Soon after, in February 2022, Tiger Global introduced it led a $40 million funding for Mos. Sequoia joined the deal. It isn’t clear what influence entry to the doc would have had on Sequoia’s determination to speculate extra in Mos. Two folks aware of the state of affairs stated Ms. Lee retained entry to a broader information supply concerning the accounts.

In an announcement, Ms. Lee stated, “The most successful founders are the ones who have grit and are willing to test new hypotheses and adapt. Amira is the embodiment of these qualities.”

Tiger Global declined to remark.

Alongside the funding announcement, Sequoia revealed an article on its web site detailing Ms. Yahyaoui’s dramatic previous and entrepreneurial imaginative and prescient. It stated fewer than 1 p.c of Mos’s financial institution accounts had been closed, “an unheard-of statistic for a money-based sign-up promotion.”
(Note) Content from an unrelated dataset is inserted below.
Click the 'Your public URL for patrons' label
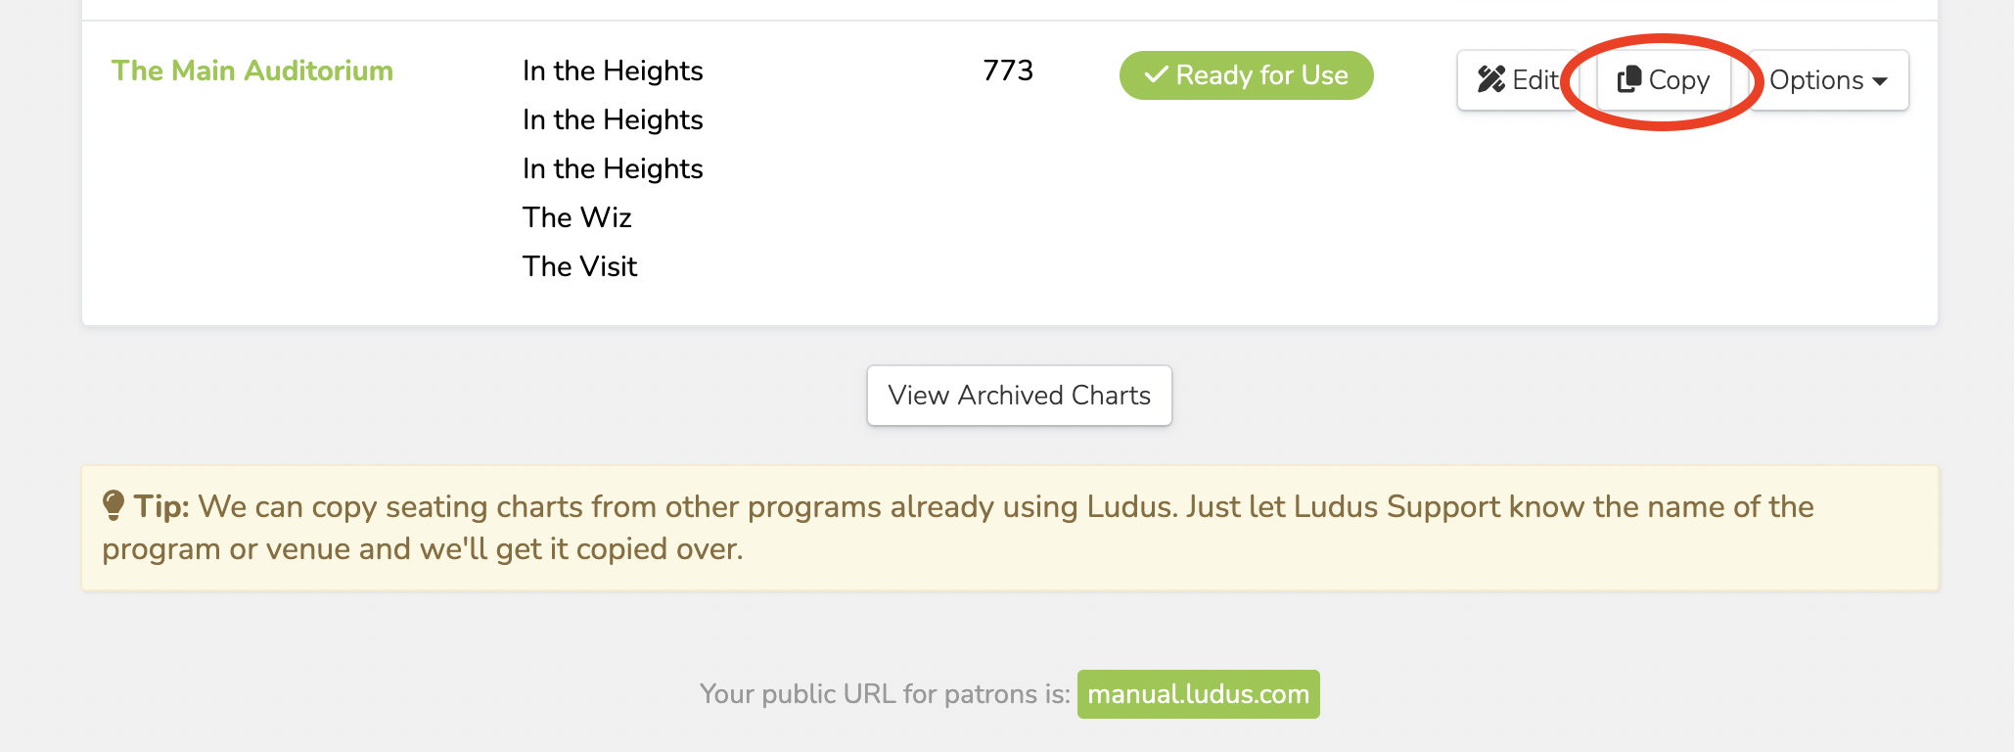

Few folks used the financial institution accounts, based on inside information considered by The Times. Of roughly 153,000 open accounts, 95 p.c had lower than $5 in them and a 3rd had a steadiness of zero via 2022, the info confirmed. Just 9.5 p.c of account holders deposited cash into their accounts throughout that point.

Mos instructed its board that 74 p.c of checking account holders had been college students, based on a presentation considered by The Times. But solely round 20 p.c had been 22 or youthful, based on inside information, with about 45 p.c over the age of 30. Mos’s income from transaction charges, which made up the overwhelming majority of the corporate’s complete revenue after it grew to become a financial institution, was lower than $70,000 for the primary 9 months of 2022, two folks aware of the funds stated.

Ms. Yahyaoui typically berated her prime managers and threatened to fireplace them if their efficiency didn’t enhance, based on 5 individuals who witnessed such occasions.

Using expletives, she wrote in a January 2022 message to workers that the corporate’s mission was meaningless “because of how bad we are at getting” stuff completed.

“I need people I can count on to beat my dreams not to lower them,” she wrote.

Ms. Yahyaoui’s therapy of workers — together with staff employed in Tunisia and Algeria — ran counter to her picture as an activist, Mx. Tabb stated.

At an worker gathering in September 2022, a Mos worker requested Sequoia’s Ms. Lee about her largest concern for the start-up, three individuals who attended stated. Ms. Lee initially stated she was stunned by how good morale was given the circumstances, then added that it wasn’t clear what Mos’s product could be.

The start-up was at extra of a “seed stage,” or very early in its improvement, Ms. Lee stated.